** Job 1 **
Print the entries word for word, from the first one through the line containing "pos(350,301)".

This book takes a pragmatic approach to deploying state-of-the-art optical networking equipment in metro-core and backbone networks. The book is oriented towards practical implementation of optical network design. Algorithms and methodologies related to routing, regeneration, wavelength assignment, sub rate-traffic grooming and protection are presented, with an emphasis on optical-bypass-enabled (or all-optical) networks. The author has emphasized the economics of optical networking, with a full chapter of economic studies that offer guidelines as to when and how optical-bypass technology should be deployed. This new edition contains: new chapter on dynamic optical networking and a new chapter on flexible/elastic optical networks. Expanded coverage of new physical-layer technology (e.g., coherent detection) and its impact on network design and enhanced coverage of ROADM architectures and properties, including colorless, directionless, contentionless and gridless. Covers ‘hot’ topics, such as Software Defined Networking and energy efficiency, algorithmic advancements and techniques, especially in the area of impairment-aware routing and wavelength assignment. Provides more illustrative examples of concepts are provided, using three reference networks (the topology files for the networks are provided on a web site, for further studies by the reader). Also exercises have been added at the end of the chapters to enhance the book’s utility as a course textbook.

** Item coordinate data **
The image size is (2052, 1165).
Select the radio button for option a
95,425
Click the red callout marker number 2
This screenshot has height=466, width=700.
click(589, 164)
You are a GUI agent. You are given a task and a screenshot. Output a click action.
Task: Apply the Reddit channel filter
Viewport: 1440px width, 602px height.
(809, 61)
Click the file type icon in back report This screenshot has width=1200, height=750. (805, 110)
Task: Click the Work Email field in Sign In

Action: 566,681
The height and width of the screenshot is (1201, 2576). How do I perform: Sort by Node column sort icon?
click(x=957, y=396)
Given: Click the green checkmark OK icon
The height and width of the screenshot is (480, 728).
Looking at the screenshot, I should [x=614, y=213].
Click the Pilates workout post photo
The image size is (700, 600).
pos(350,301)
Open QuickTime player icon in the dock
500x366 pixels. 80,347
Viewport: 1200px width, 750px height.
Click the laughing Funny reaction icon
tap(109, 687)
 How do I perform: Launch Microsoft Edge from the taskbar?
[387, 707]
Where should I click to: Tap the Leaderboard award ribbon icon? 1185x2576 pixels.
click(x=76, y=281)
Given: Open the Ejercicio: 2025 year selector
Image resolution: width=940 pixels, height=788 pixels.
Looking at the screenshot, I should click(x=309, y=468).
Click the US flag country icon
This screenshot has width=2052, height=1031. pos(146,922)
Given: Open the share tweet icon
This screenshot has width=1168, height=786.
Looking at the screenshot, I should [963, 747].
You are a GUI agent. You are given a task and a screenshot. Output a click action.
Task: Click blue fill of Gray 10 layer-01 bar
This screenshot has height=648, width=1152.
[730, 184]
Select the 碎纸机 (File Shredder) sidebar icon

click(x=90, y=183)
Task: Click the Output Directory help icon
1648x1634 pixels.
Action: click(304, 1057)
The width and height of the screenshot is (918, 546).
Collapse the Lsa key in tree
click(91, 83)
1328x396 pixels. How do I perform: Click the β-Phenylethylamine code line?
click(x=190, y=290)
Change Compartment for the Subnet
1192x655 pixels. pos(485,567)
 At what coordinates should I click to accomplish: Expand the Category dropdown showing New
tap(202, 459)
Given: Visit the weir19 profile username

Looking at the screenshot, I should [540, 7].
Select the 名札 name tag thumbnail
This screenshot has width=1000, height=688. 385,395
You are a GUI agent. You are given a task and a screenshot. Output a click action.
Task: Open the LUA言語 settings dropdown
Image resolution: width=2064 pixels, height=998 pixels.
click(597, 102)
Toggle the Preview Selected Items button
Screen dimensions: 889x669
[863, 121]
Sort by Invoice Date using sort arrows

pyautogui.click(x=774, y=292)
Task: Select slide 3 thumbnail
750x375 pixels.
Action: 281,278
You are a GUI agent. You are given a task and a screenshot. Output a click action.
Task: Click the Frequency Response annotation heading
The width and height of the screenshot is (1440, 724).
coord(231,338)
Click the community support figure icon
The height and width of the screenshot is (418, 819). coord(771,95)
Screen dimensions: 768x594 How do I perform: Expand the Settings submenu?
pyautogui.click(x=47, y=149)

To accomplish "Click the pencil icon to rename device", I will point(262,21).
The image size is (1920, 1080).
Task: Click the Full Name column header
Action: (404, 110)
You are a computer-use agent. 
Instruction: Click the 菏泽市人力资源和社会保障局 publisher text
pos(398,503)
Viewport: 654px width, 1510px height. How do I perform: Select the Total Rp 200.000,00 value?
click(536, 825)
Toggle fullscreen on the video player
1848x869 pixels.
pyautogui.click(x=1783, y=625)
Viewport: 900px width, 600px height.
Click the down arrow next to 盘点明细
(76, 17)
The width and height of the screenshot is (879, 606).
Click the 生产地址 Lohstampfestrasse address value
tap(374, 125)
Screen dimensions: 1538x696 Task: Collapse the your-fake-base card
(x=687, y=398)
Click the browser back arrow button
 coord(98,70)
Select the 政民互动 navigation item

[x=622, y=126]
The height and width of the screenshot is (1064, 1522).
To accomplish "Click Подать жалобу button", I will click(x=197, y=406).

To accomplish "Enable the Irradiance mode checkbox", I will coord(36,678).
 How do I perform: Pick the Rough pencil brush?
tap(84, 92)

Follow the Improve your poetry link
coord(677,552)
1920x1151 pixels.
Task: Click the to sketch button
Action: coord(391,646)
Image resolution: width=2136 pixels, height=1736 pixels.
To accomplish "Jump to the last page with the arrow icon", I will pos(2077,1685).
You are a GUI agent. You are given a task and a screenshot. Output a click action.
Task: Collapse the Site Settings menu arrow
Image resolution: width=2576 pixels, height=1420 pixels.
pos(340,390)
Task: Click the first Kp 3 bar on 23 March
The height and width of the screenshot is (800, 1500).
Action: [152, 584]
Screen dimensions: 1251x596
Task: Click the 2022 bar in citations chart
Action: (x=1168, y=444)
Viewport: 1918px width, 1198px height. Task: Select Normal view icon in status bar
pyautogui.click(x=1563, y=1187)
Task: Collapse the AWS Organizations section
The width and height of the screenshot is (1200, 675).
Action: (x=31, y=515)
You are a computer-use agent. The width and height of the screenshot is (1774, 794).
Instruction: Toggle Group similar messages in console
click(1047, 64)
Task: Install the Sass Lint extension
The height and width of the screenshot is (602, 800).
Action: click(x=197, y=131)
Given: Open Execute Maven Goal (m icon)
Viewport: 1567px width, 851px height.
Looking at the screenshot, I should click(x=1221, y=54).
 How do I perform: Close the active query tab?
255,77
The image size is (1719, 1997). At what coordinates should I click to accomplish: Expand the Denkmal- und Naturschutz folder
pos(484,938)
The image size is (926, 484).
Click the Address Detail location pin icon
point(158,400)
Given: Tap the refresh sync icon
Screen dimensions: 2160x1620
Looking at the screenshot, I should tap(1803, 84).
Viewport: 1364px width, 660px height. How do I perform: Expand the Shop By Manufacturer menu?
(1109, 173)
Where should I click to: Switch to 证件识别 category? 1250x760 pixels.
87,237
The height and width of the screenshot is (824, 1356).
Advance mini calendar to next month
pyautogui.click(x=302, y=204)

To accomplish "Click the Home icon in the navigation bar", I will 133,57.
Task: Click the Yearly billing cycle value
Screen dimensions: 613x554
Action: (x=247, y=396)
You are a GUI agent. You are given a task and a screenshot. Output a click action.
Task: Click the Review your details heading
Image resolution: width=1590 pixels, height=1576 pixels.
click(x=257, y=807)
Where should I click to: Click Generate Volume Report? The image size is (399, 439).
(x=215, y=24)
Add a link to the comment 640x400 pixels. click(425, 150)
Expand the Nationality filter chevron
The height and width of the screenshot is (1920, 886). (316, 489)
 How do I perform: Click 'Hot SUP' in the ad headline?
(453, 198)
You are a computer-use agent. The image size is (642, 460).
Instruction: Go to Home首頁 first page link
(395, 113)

** Job 2 **
Answer these questions about the book description:
(a) Which two new chapters does the new edition contain?
(b) How many reference networks are used for the illustrative examples?
(c) Where in the book have exercises been added?

** Output 1 **
The image size is (2052, 1165).
Select the radio button for option a
95,425
Click the red callout marker number 2
This screenshot has height=466, width=700.
click(589, 164)
You are a GUI agent. You are given a task and a screenshot. Output a click action.
Task: Apply the Reddit channel filter
Viewport: 1440px width, 602px height.
(809, 61)
Click the file type icon in back report This screenshot has width=1200, height=750. (805, 110)
Task: Click the Work Email field in Sign In

Action: 566,681
The height and width of the screenshot is (1201, 2576). How do I perform: Sort by Node column sort icon?
click(x=957, y=396)
Given: Click the green checkmark OK icon
The height and width of the screenshot is (480, 728).
Looking at the screenshot, I should [x=614, y=213].
Click the Pilates workout post photo
The image size is (700, 600).
pos(350,301)

** Output 2 **
(a) A chapter on dynamic optical networking and a chapter on flexible/elastic optical networks.
(b) Three.
(c) At the end of the chapters.